Mexican director, cinematographer, screenwriter and actor (1906–1997)

Mario Gilberto Agustin Martinez Solares (January 19, 1906 – January 18, 1997) was a Mexican director, cinematographer, screenwriter, and actor who is considered one of the most prolific filmmakers in Mexican cinema having directed more than 160 films, most of them written by him during the Golden Age of Mexican cinema. He is also recognized as the most important comedy director in Mexico.

==Life and career==
Gilberto Martínez Solares was born on January 19, 1906, in Mexico City. His father, Gilberto Martínez Medina, was an accountant that worked for the Madero government. In 1910, the Mexican Revolution broke out, and, as a result of the expanding violent environment in Mexico City, the Martínez-Solares family moved near Pénjamo, Guanajuato to the Hacienda de la Calle in 1913. Upon the family's return to Mexico City, Gilberto Martínez attended the Fray Bartolomé de las Casas primary school, where he shared the classroom and the hours of play with two future colleagues; Gabriel Figueroa and Alejandro Galindo with whom he maintained a close, friendly and professional relationship throughout his life. Between 1919 and 1924 he continued his secondary and preparatory studies at the San Ildefonso College. There, he was classmates with Renato Leduc, Salvador Novo and Xavier Villaurrutia, important Mexican writers associated to the Mexican film industry. In the beginning, Gilberto Martínez's interests were oriented to the study of law, but a health problem forced him to leave the university and travel to Los Angeles to treat a heart problem. Later, he began a career in law that was interrupted due to an erroneous medical diagnosis about the condition of his heart, for which, he moved to Los Angeles to undergo treatment. Upon his return to Mexico City in 1929, he established a photographic studio in partnership with his brother Raúl Martínez Solares and friend Gabriel Figueroa, located on Avenida Hidalgo, but did not have good results due to their inexperience. After the first failure, they established another studio located in Madero Street that was very successful, as it became the best studio, according to Figueroa.

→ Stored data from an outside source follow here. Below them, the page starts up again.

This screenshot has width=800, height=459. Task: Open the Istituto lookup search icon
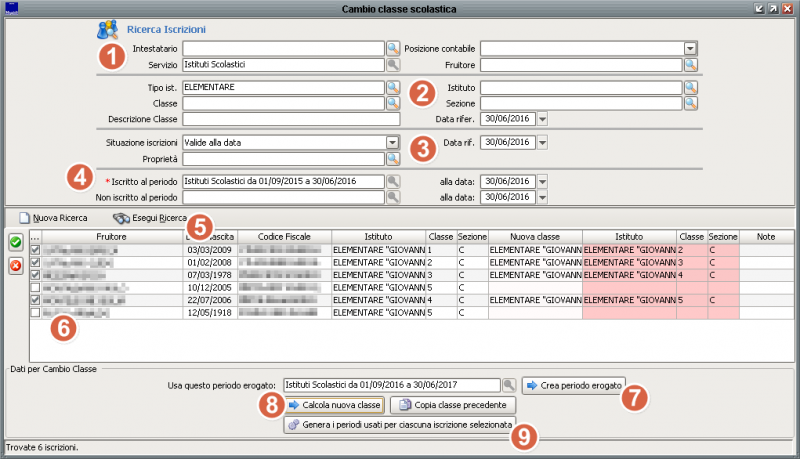(691, 88)
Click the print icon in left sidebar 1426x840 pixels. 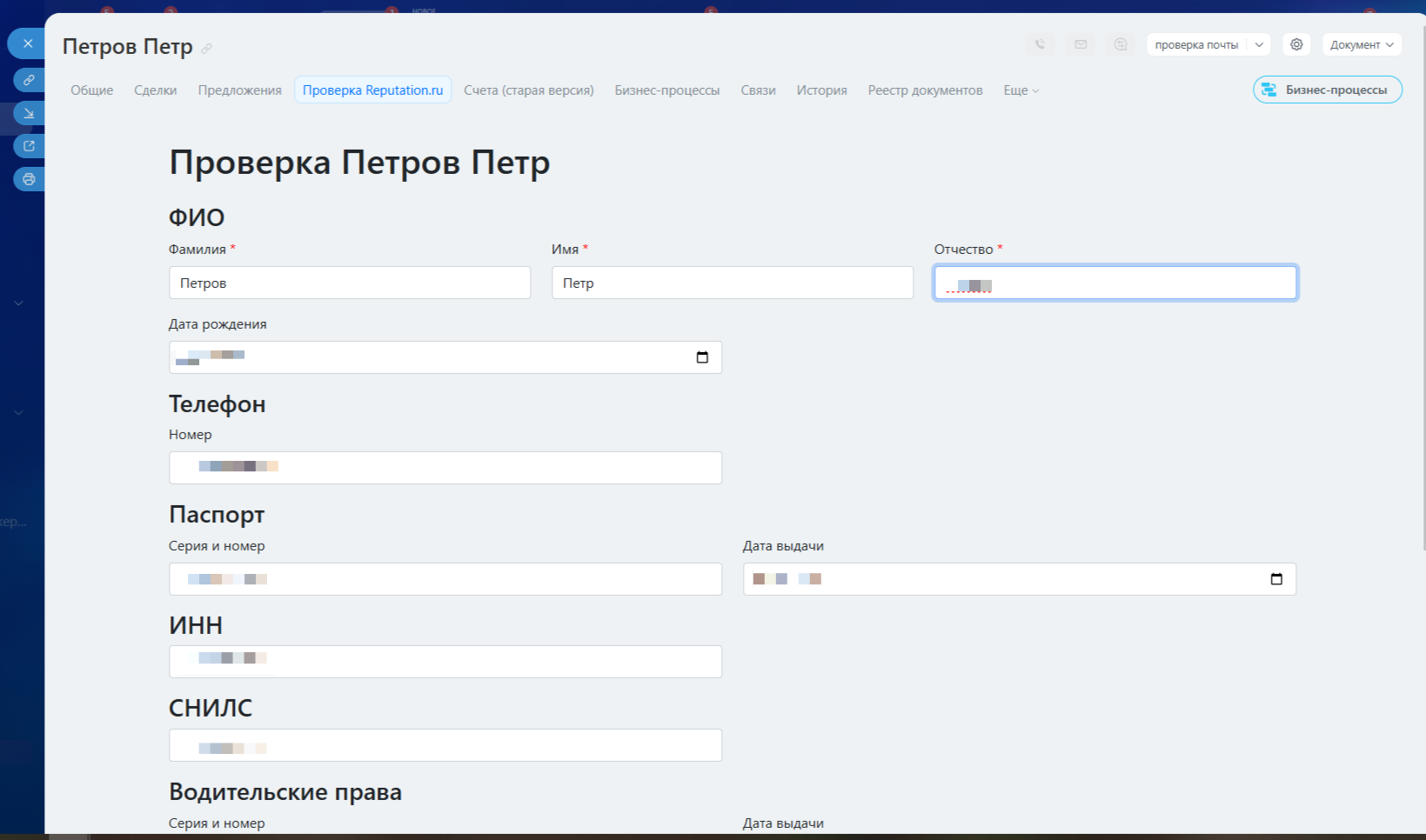click(29, 179)
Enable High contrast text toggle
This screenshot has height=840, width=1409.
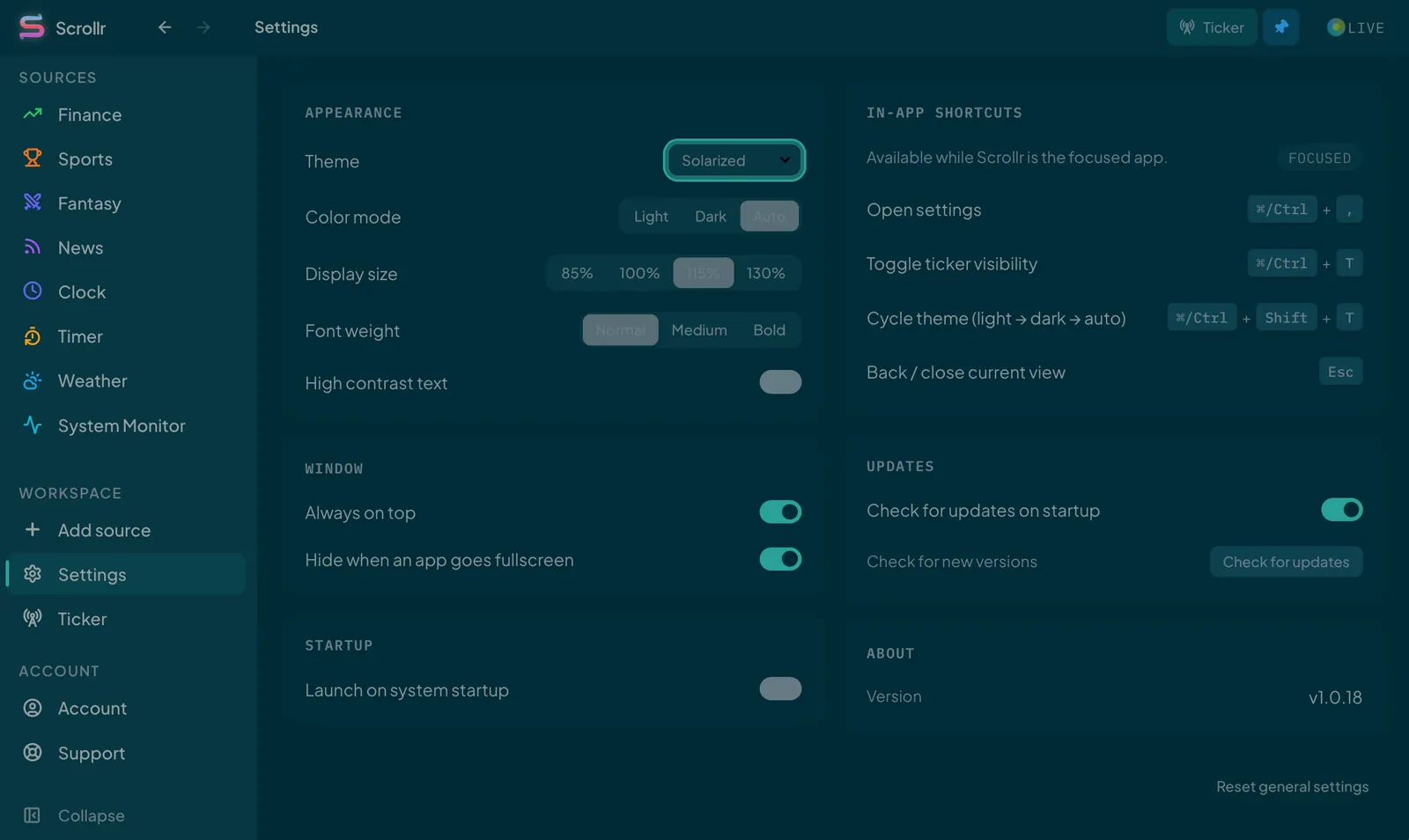point(780,382)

In 1930, his inclination to cinema led him to Hollywood, where he installed another studio and where he held the opportunity to photograph some of the greatest actors and actresses of the time. There, he also met several of his future colleagues such as René Cardona, Emilio Fernández, Chano Urueta, director Antonio Moreno, and cinematographer Alex Phillips who, once back in Mexico, invited him to work as a stillman in 1931. After his stay in the United States, he returned to Mexico to marry Diana Garza Cantú, daughter of the writer María Luisa Garza, novelist of the time and founder of the Mexican Institute for Child Protection. The couple went to live in Paris, where Gilberto placed another photographic studio. During his time in Europe, he met Pablo Picasso and the Japanese painter Tsuguharu Foujita. After a year living in the capital, Martínez Solares learned of the formal beginning of the Mexican film industry with the production of Santa, directed by Antonio Moreno, and decided to return to Mexico. In 1935, director Miguel Zacarías, through a cooperative, allowed the brothers Gilberto and Raúl Martínez Solares to make their debut as cinematographers in the film Rosario with Pedro Armendáriz and Gloria Morel. After several credits as a cinematographer and as a screenwriter, he began his career as a director in 1938 with the film El Señor Mayor, starring Domingo Soler. From then on, his films successfully journeyed the most diverse genres, but always showed a predilection for comedy, farce, absurdity, and caricature. Some of his well-known films are Tender Pumpkins (1949) and The King of the Neighborhood (1950) that popularized the comedian Germán Valdés (Tin Tan). In 1978, Gilberto Martínez Solares formed, collectively with Adolfo Martínez Solares, his son, Santos and Alejandro Soberón, the production company Frontera Films, of which he was president. In 1994, during the Ariel Awards, he received a special award recognition from the Mexican Academy of Film Arts and Sciences for his cinematographic and directorial career. He died on January 18, 1997, at the age of 90, due to cardiac arrest.

==Selected filmography==
- Beautiful Mexico (1938)
- I Danced with Don Porfirio (1942)
- Resurrection (1943)
- Tragic Wedding (1946) (director only)
- Five Faces of Woman (1947)
- Strange Appointment (1947)
- The Newlywed Wants a House (1948)
- Tender Pumpkins (1949)
- Rough But Respectable (1949)
- The Perez Family (1949)
- The Mark of the Fox (1950)
- Sinbad the Seasick (1950)
- Oh Darling! Look What You've Done! (1951)
- Chucho the Mended (1952)
- Hot Rhumba (1952)
- Snow White (1952)
- The Beautiful Dreamer (1952)
- You've Got Me By the Wing (1953)
- The Unknown Mariachi (1953)
- The Vagabond (1953)
- Look What Happened to Samson (1955)
- Bluebeard (1955)
- Barefoot Sultan (1956)
- Alma llanera (1965)
- Satanico pandemonium (1975)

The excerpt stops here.